++++ DOCUMENT TEXT ++++

The phone calls from John Howard's office to the head office of Rupert Murdoch's News Limited in Sydney yesterday were less than pleasant.
The News.com.au website, the main portal for Murdoch's network of Australian newspaper websites, reaching some more than 1.5 million Australian readers per day, ran a number of headlines claiming John Howard had said that oil was now a key reason to stay in Iraq. Some of the headlines said the Iraq War was a war for oil. Just like all those protesters back in early 2003 claimed it would be.
By the time Howard moved to deny he said anything such thing, it was too late. The story was out, columns and articles had been written and sent to the printers for today's news racks, and there was no going back.
John Howard's office knew there was little point trying to get Fairfax newspapers to retract their stories, in print or online. Howard Admits War For Iraq's Oil was the story many journos for the Sydney Morning Herald and The Age had been waiting more than four years to write.
But Howard knew the Murdoch media were likely to play ball. If not in print, then at least online, where news.com.au now reaches more Australians than the same company's newspapers do, in print.
But even until the early afternoon today, almost 24 hours later, some of the Murdoch websites were still carrying 'Howard Says Iraq War For Oil' headlines and stories, even though the main news.com.au site had rewritten headlines and stories, inside its own archive, and published the following correction....oh sorry, clarification :
An earlier version of this story from the Australian Associated Press incorrectly reported the Prime Minister as saying oil was a reason for Australia's continued military presence in Iraq.
He said "energy", but as we all know, "energy" is "oil" when it comes to the Middle East, unless Howard is thinking about cutting natural gas deals with Iran sometime soon.
The phone calls from Howard's office to News Limited HQ clearly worked.
News.com.au chose to blame Australian Associated Press for supplying the wire news story that claimed Howard had admitted to a war for oil in Iraq.

++++ PROVIDED MATERIAL ++++

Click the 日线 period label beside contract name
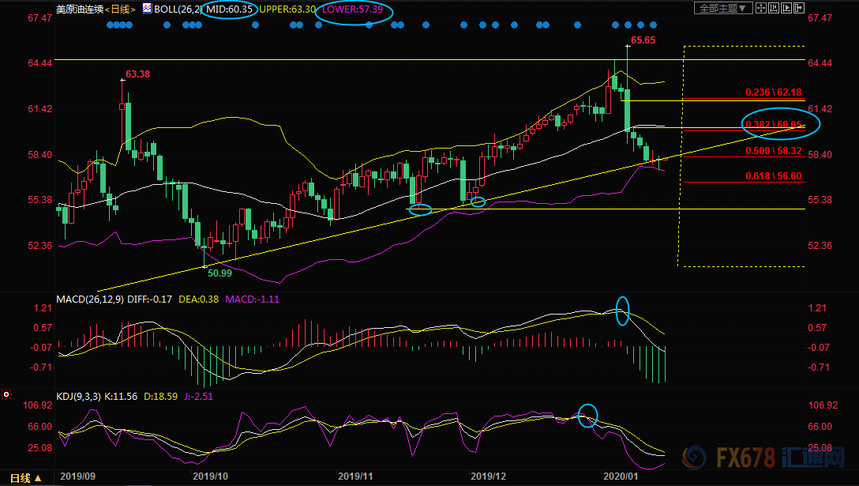This screenshot has width=859, height=486. pos(120,9)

++++

* _AIM_
In the article about Howard and the oil headlines, copy word for word the passage from "By the time" to "years to write.".

* _FINISHED EXERCISE_
By the time Howard moved to deny he said anything such thing, it was too late. The story was out, columns and articles had been written and sent to the printers for today's news racks, and there was no going back.
John Howard's office knew there was little point trying to get Fairfax newspapers to retract their stories, in print or online. Howard Admits War For Iraq's Oil was the story many journos for the Sydney Morning Herald and The Age had been waiting more than four years to write.